I always get nervous when editing. I guess every writer does. It’s the whole – Am I wasting my time? Will anyone even like this story? Did I just spend the last 6 months slaving over this thing for nothing? All those insecurities come creeping in and sabotage you when you aren’t looking.
I’m not a writer who can pump out a story and have it up and ready to go in a month or two. Oh, I can write that fast. But there is no way I’d let anyone read it. I’m the kind of writer who agonizes over every word. One who finds faults in everything I wrote. Every action my characters took. And I always let a handful of people read it and beg them to trash it. I want to know ‘what is wrong with it’. I guess that all falls back to my intense insecurity where my writing is concerned. I don’t ever think it’s good enough.
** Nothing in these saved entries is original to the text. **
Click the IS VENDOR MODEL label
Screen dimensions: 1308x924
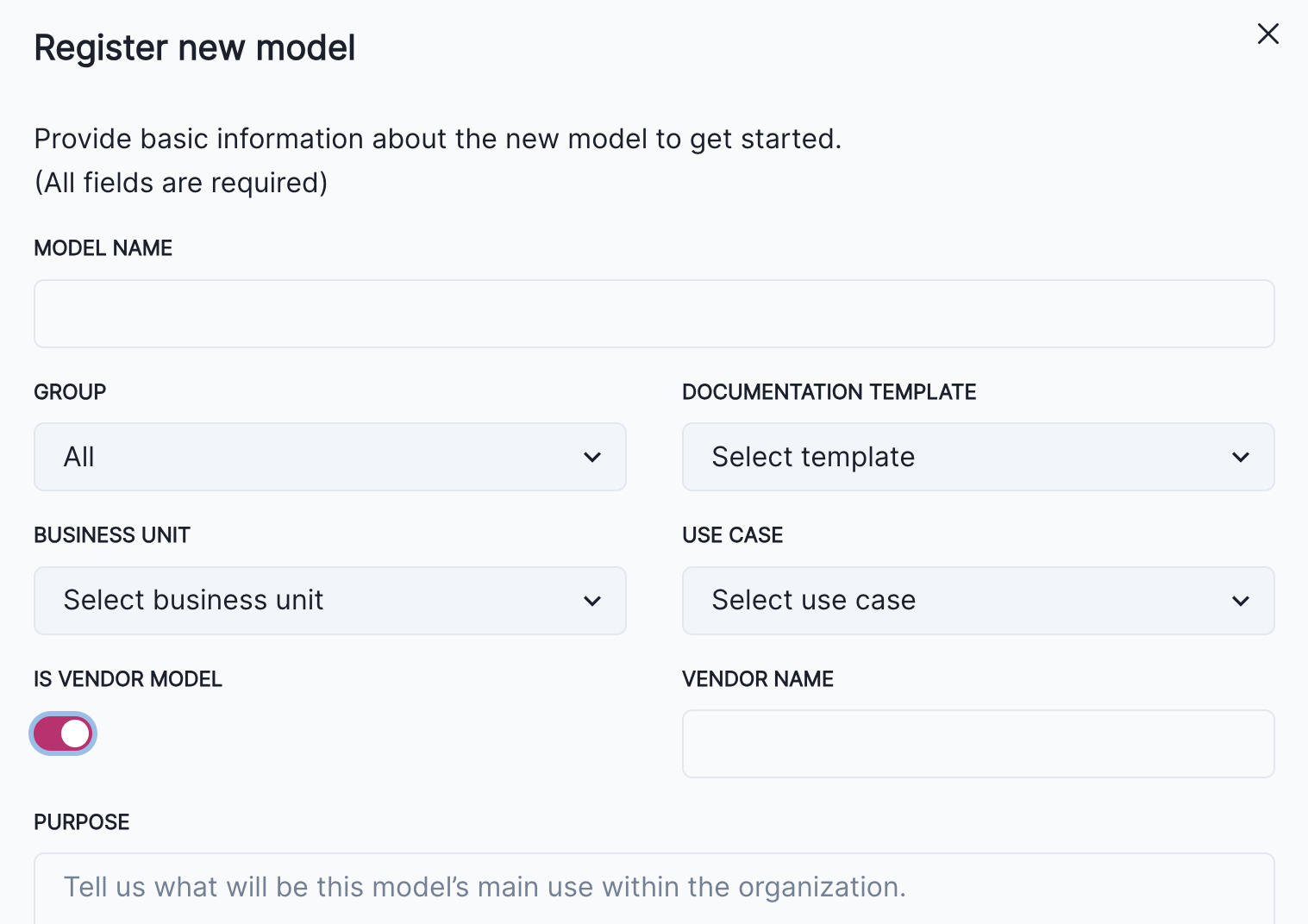[128, 679]

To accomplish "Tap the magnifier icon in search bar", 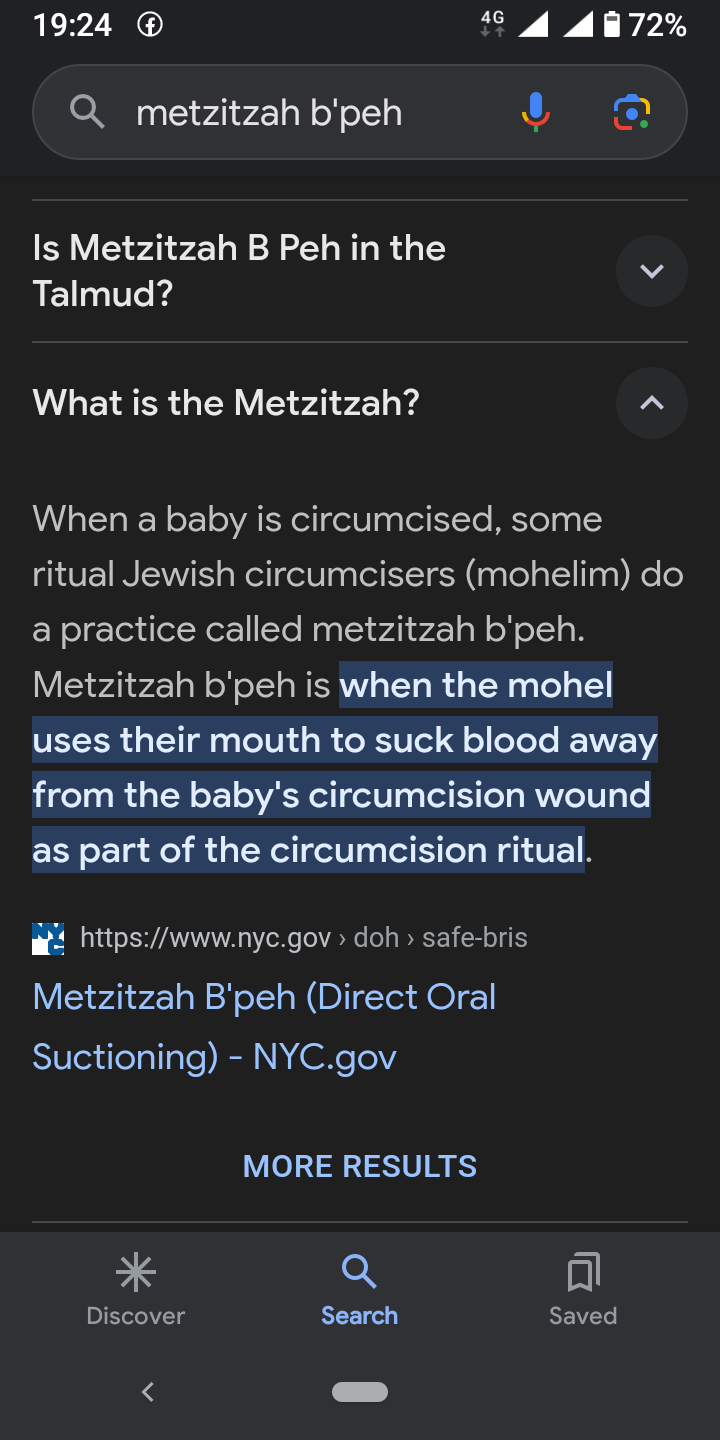I will coord(88,112).
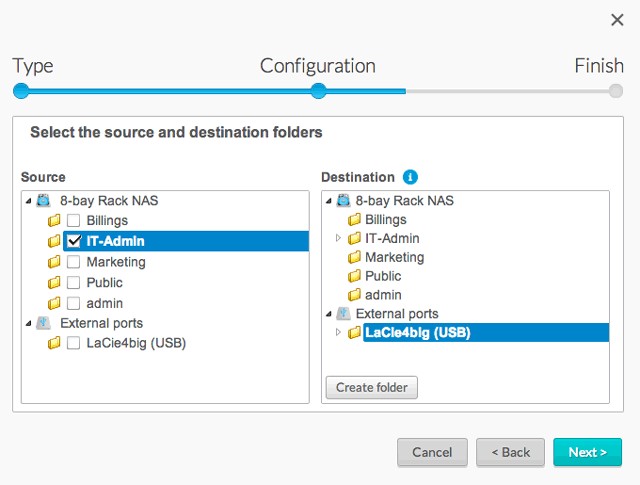The width and height of the screenshot is (640, 485).
Task: Uncheck the IT-Admin source checkbox
Action: [74, 241]
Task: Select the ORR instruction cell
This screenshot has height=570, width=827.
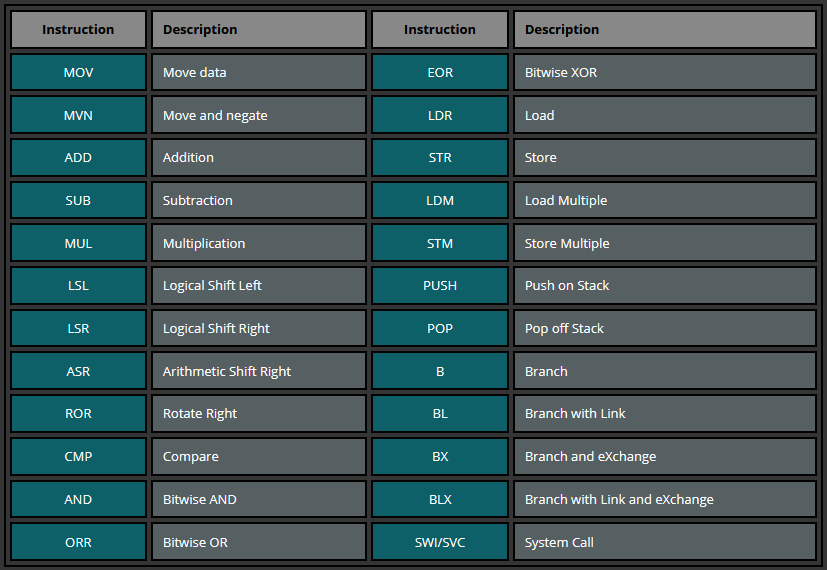Action: [78, 542]
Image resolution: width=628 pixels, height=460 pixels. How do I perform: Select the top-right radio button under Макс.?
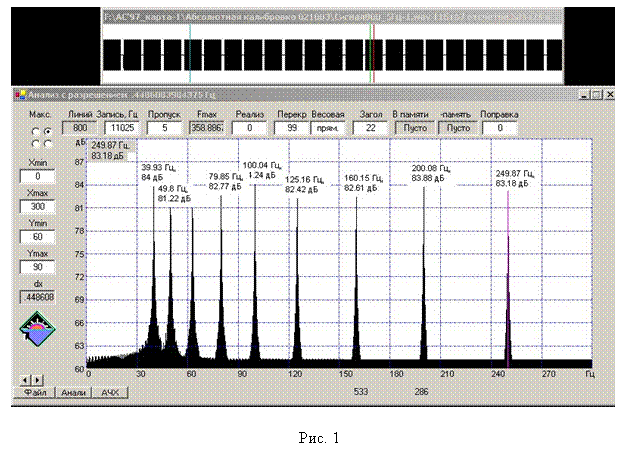click(x=47, y=131)
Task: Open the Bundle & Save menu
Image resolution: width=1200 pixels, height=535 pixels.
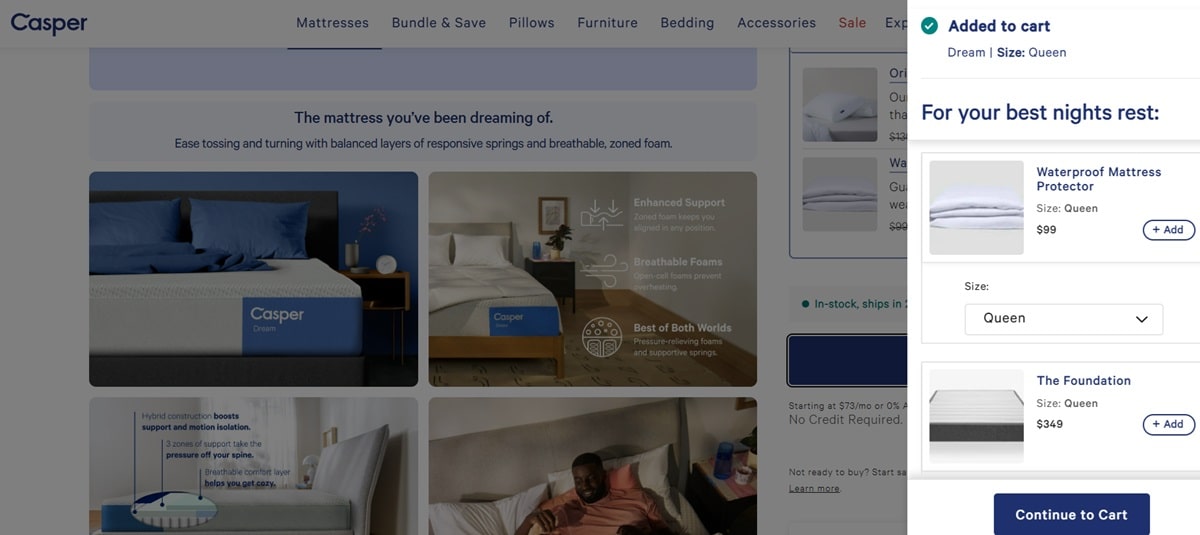Action: tap(438, 22)
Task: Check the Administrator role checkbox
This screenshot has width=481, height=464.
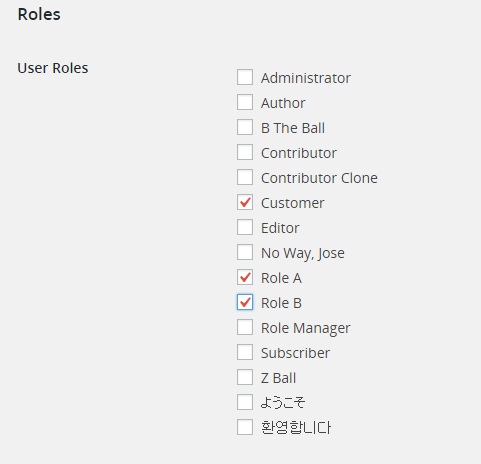Action: pos(245,77)
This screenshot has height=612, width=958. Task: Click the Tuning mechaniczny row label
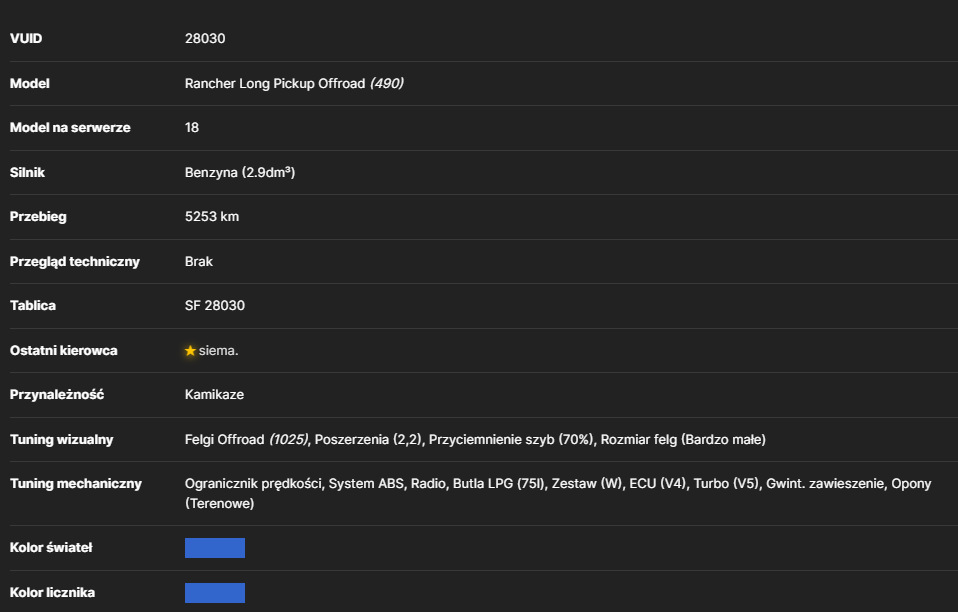tap(76, 484)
There’s always room for improvement and I just don’t know when to stop. I usually stop when my deadline is up and I have no choice but to wrap it up and send it on its way.
I fear my future projects will be the same. All the others have been. My internal editor and I will always clash. I can’t shut her up and I can’t write fast enough to please myself. Is there ever a balance between the two? Only time will tell.
Until next time…
Lily
Eh your inner editor sounds kinder than mine rofl. And my problem is reading over something so many times over and over, I no longer see the simple stuff. Every time I think it’s done, even after it comes out I see something, smack myself in the head and think, well duh, how’d I miss that?
I dont think content bothers me, though I could change words forever and ever. I stumble over a convoluted paragraph and wonder what the heck I’ve just written. Or the last time, it was a having a guy do something in one position, next thing you know, he’s across the room without me taking him there. All writers do it. Most of us go through the “this is drek stage” I just read a best seller where the woman’s (logs) were wrapped around the guys waist. So don’t beat yourself up. No such thing as perfect, except by those who’ve never written anything. Or ppl who have flaws their blind too lol.
Happy writing
Gayle/Eve
Rofl, I think I just proved my point. That’s It was having a guy, not- it was a having lol. and blind to, not blind too.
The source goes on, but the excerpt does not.